- **YOUR GOAL**: Could you transcribe every entry below exactly, leaving out the pictures?

- **SUPPLIED MATERIAL**:
----
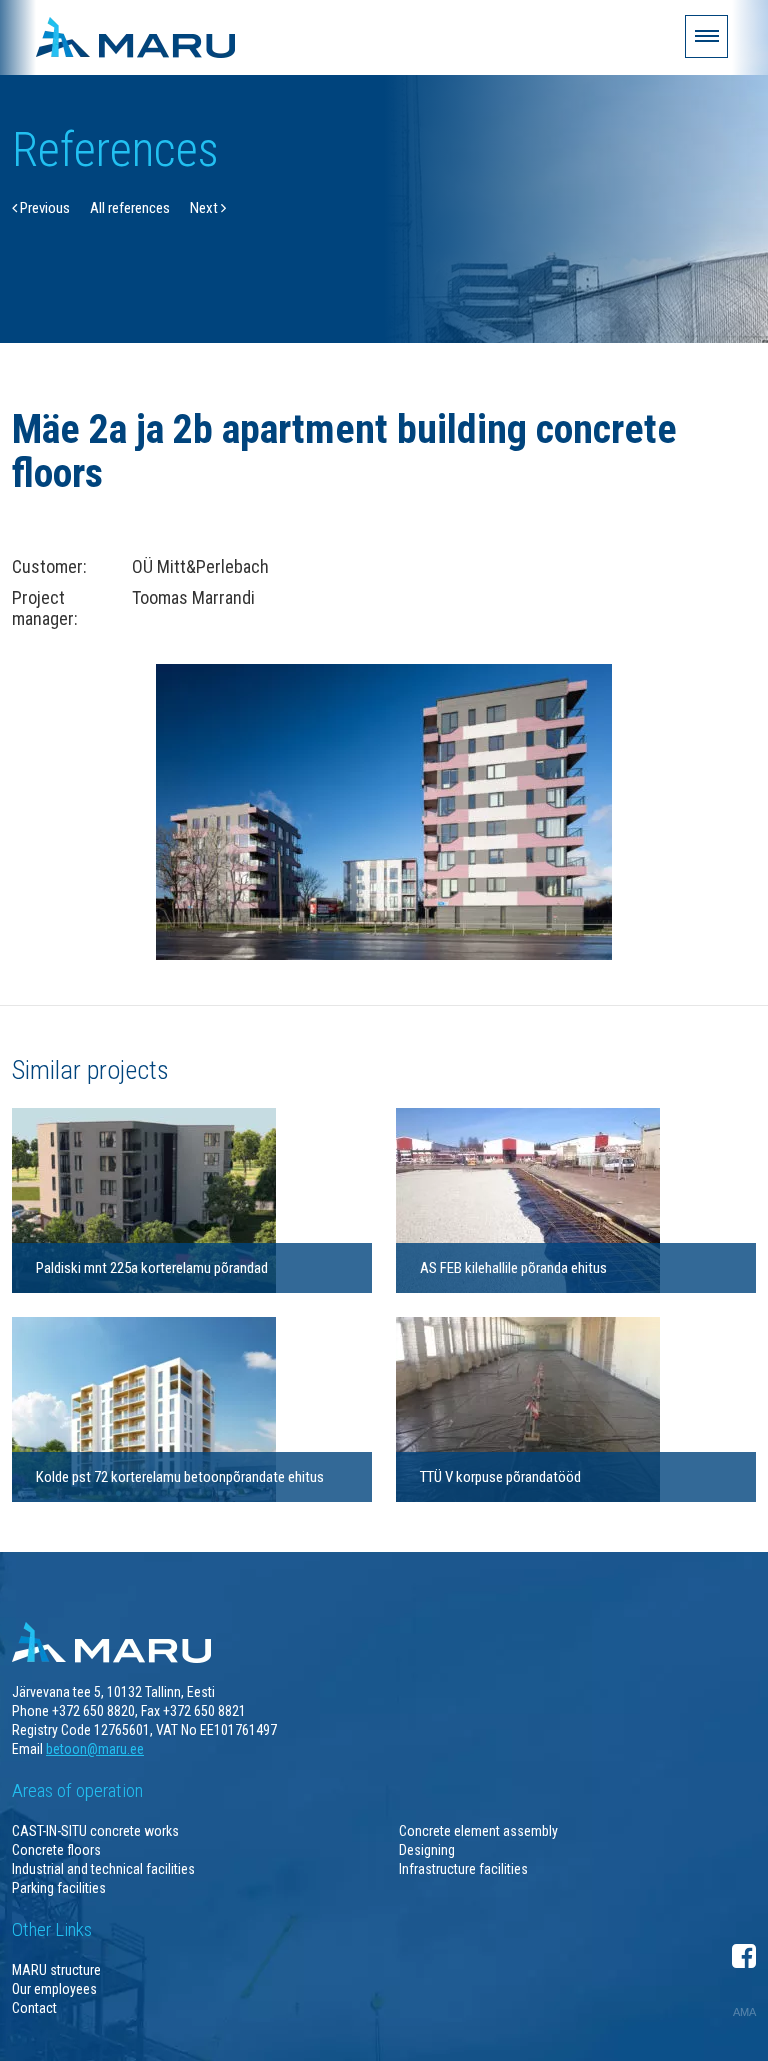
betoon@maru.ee (95, 1749)
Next (205, 208)
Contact (34, 2008)
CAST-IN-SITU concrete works (95, 1831)
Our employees (54, 1989)
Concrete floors (56, 1850)
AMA (744, 2012)
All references (130, 208)
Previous (43, 208)
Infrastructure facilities (463, 1869)
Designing (427, 1850)
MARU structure (56, 1970)
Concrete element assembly (478, 1831)
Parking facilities (59, 1888)
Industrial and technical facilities (103, 1869)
----
- **RESULT OF THIS EXERCISE**:
betoon@maru.ee (95, 1749)
Next (205, 208)
Contact (34, 2008)
CAST-IN-SITU concrete works (95, 1831)
Our employees (54, 1989)
Concrete floors (56, 1850)
AMA (744, 2012)
All references (130, 208)
Previous (43, 208)
Infrastructure facilities (463, 1869)
Designing (427, 1850)
MARU structure (56, 1970)
Concrete element assembly (478, 1831)
Parking facilities (59, 1888)
Industrial and technical facilities (103, 1869)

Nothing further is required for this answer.